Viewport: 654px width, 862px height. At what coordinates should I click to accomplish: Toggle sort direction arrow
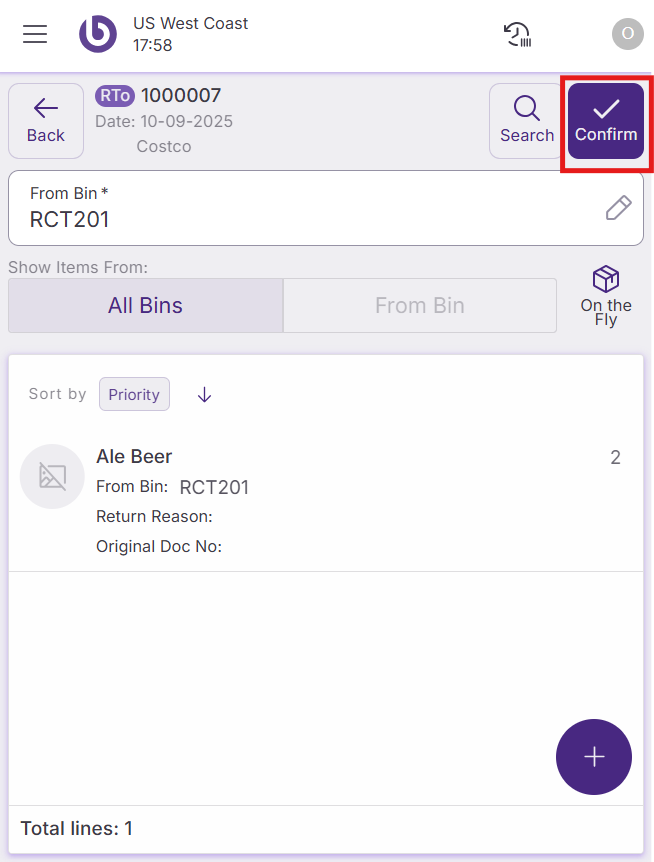[x=205, y=394]
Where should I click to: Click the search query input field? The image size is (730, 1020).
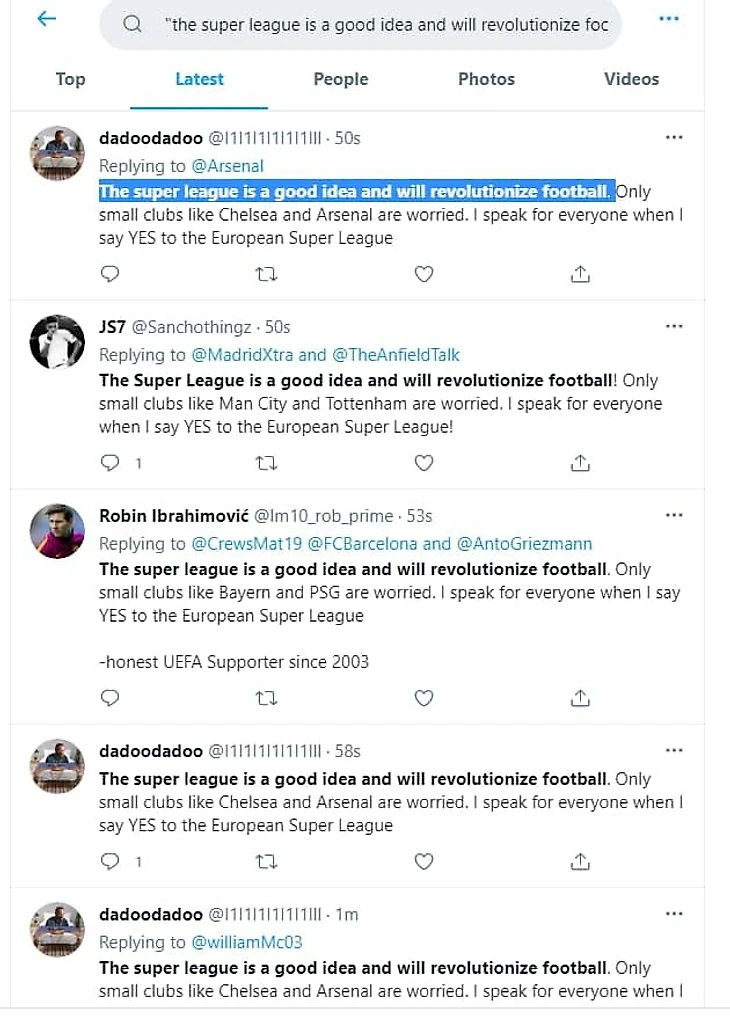[390, 25]
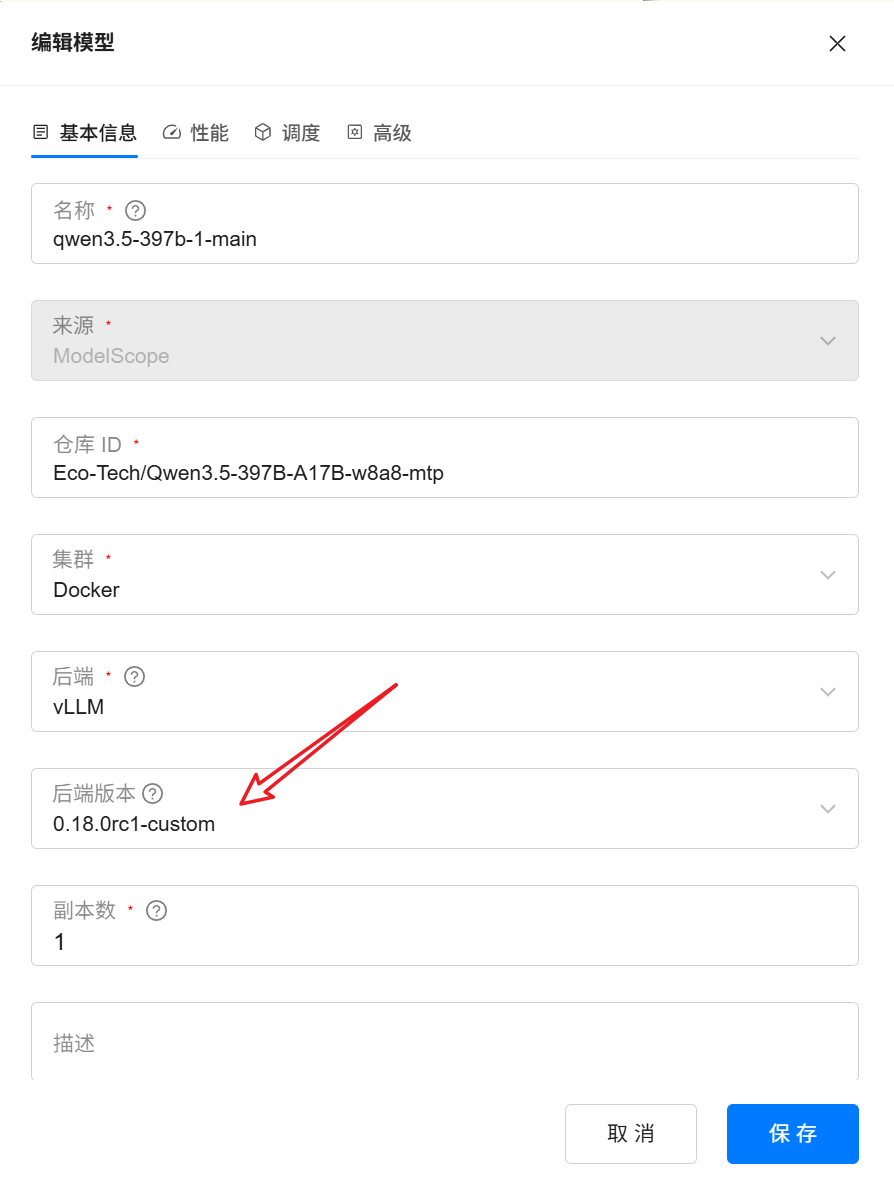This screenshot has height=1198, width=894.
Task: Click the help icon next to 后端版本
Action: [x=152, y=794]
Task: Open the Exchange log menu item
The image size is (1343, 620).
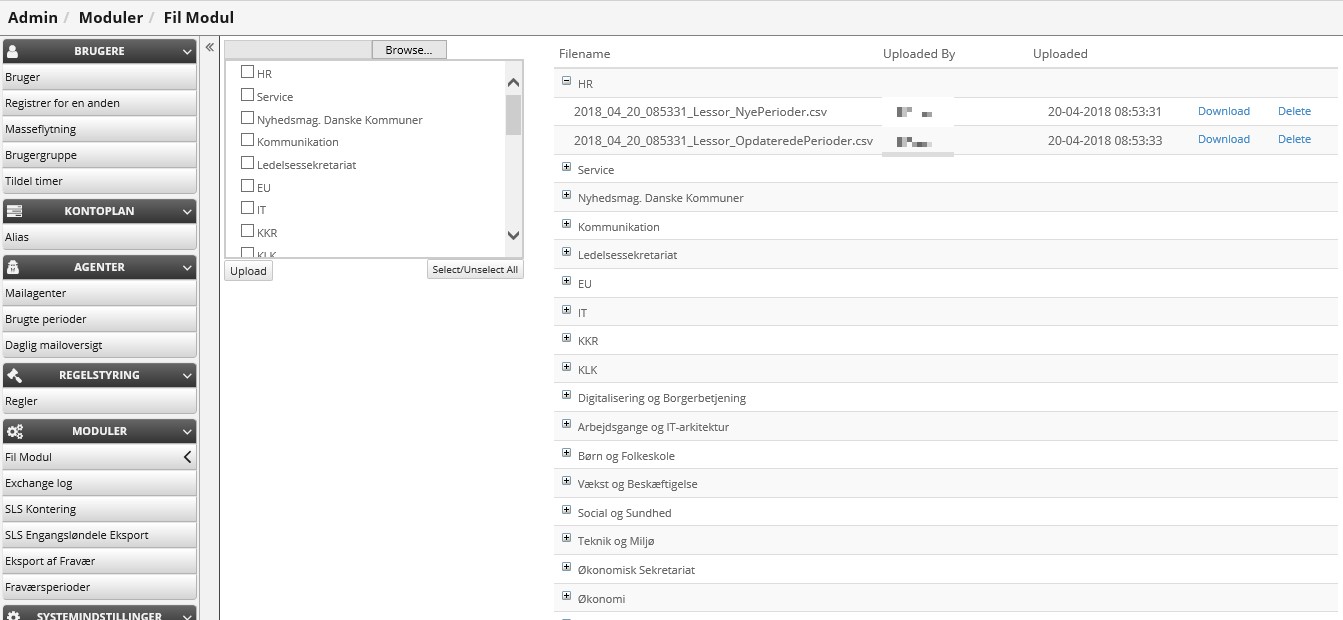Action: tap(39, 483)
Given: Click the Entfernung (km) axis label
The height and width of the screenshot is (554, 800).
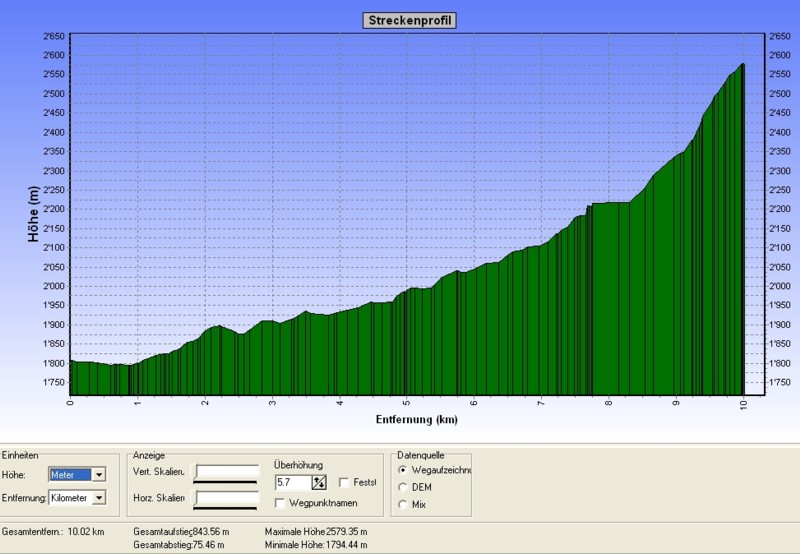Looking at the screenshot, I should [417, 419].

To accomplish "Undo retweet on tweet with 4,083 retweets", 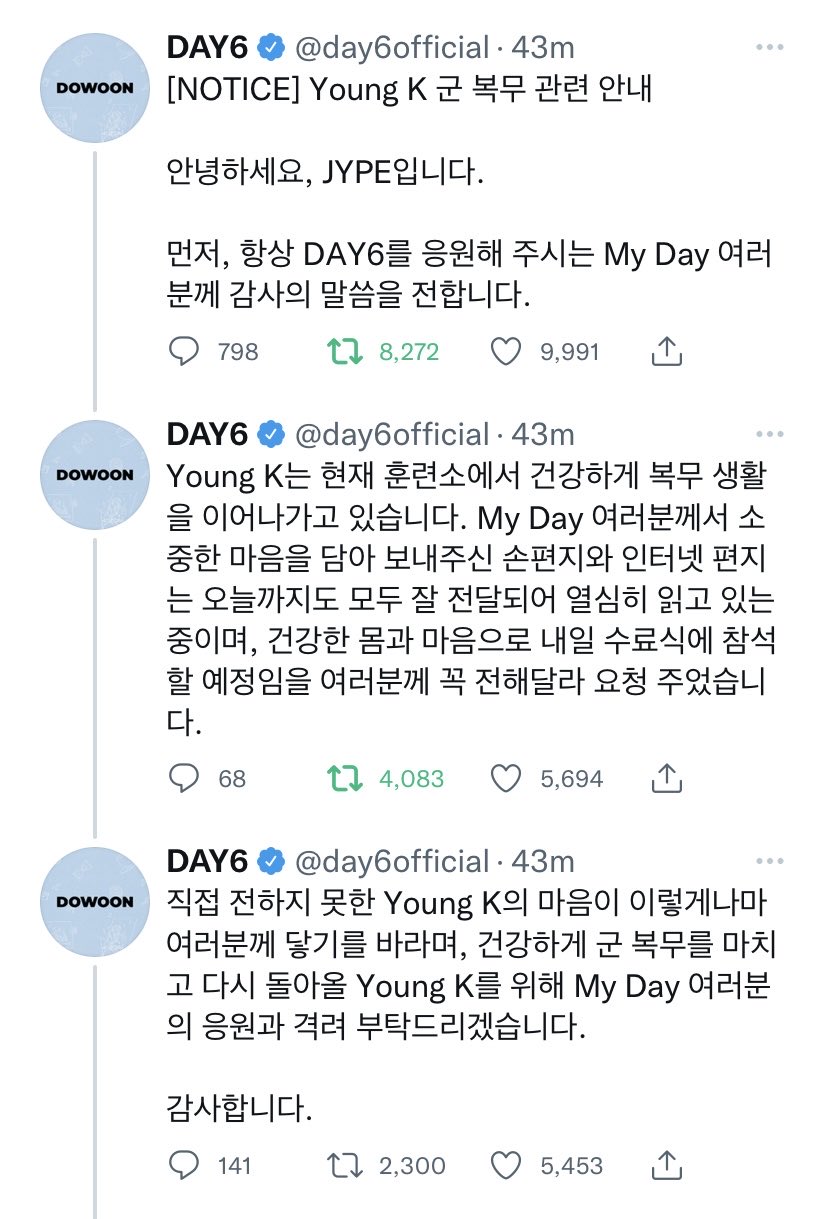I will click(x=345, y=778).
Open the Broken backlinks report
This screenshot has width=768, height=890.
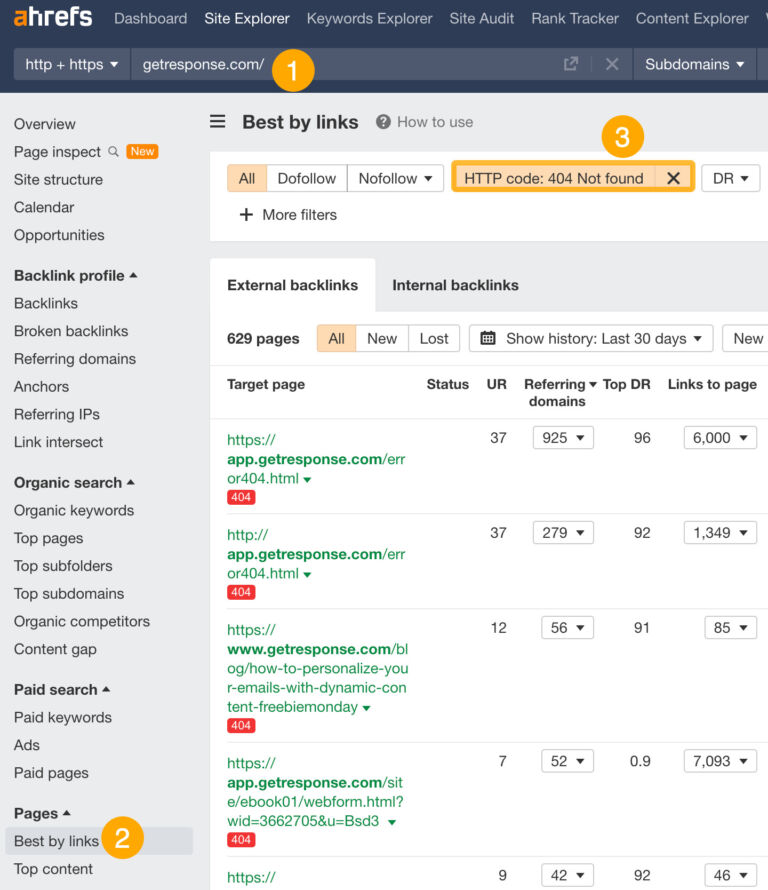click(x=69, y=331)
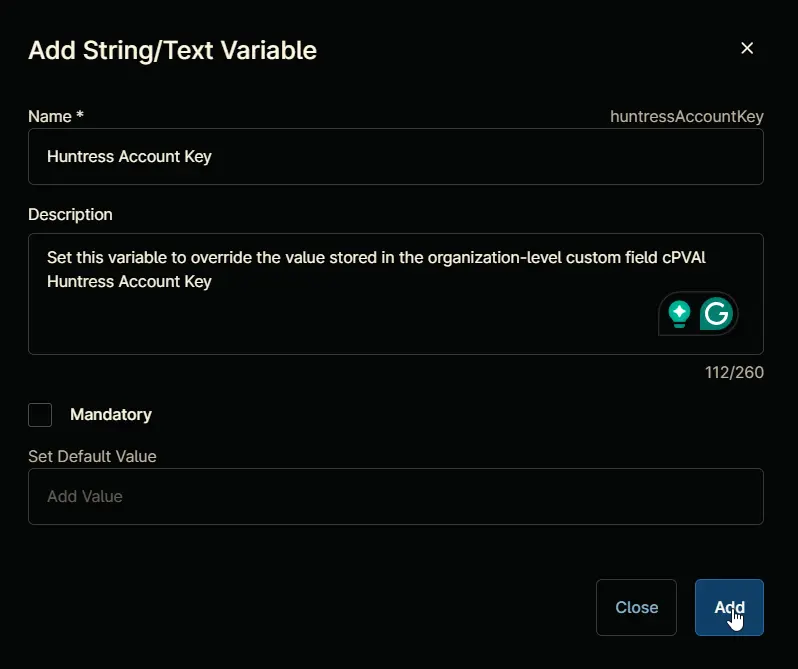The image size is (798, 669).
Task: Confirm the variable with Add button
Action: (x=729, y=607)
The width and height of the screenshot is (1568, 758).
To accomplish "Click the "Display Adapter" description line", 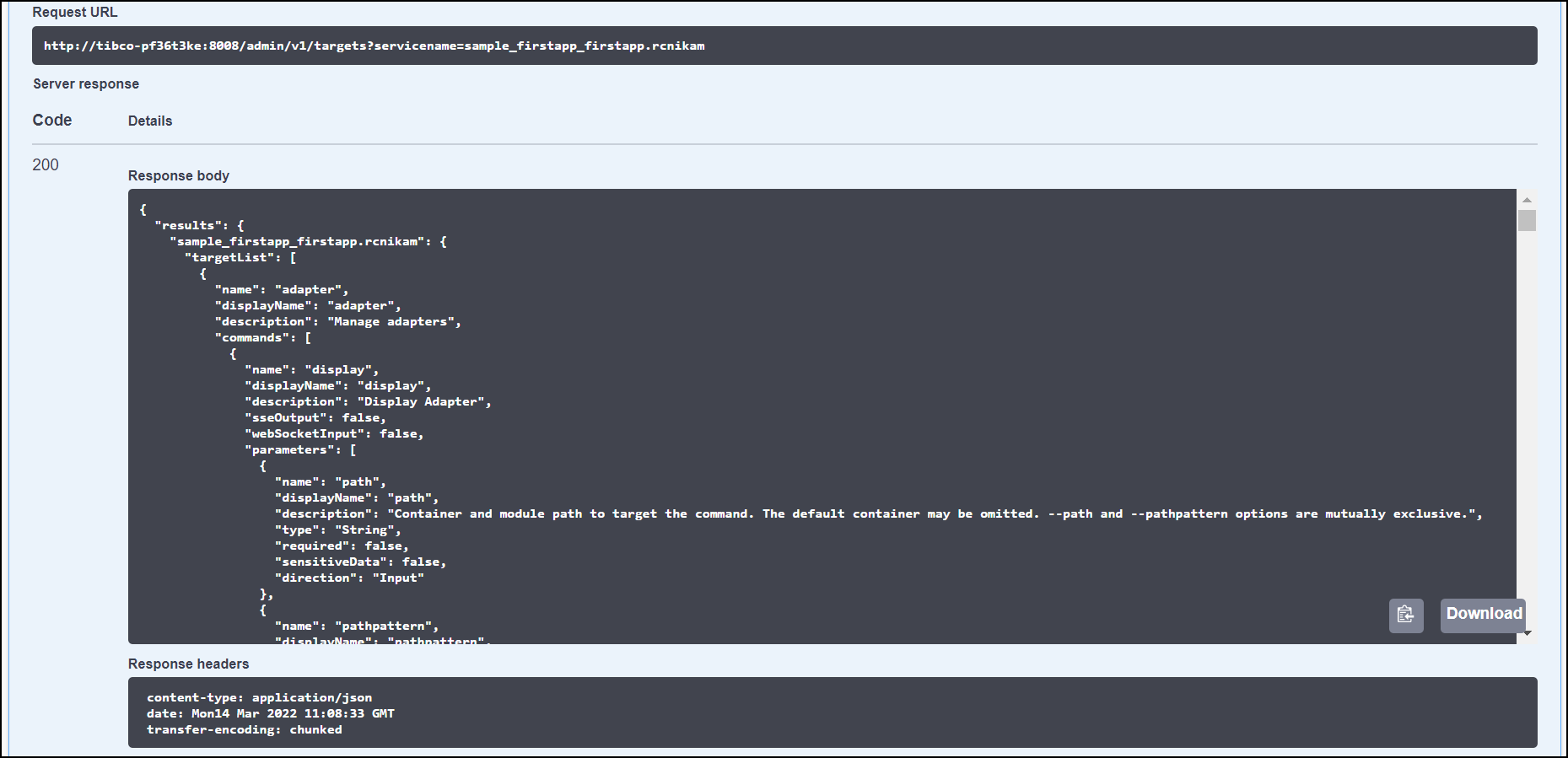I will coord(367,402).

YOUR ASSIGNMENT: Across these entries, count each line where the string "Open" shows up. Give only the count.

OUTPUT FOR THIS EXERCISE: 2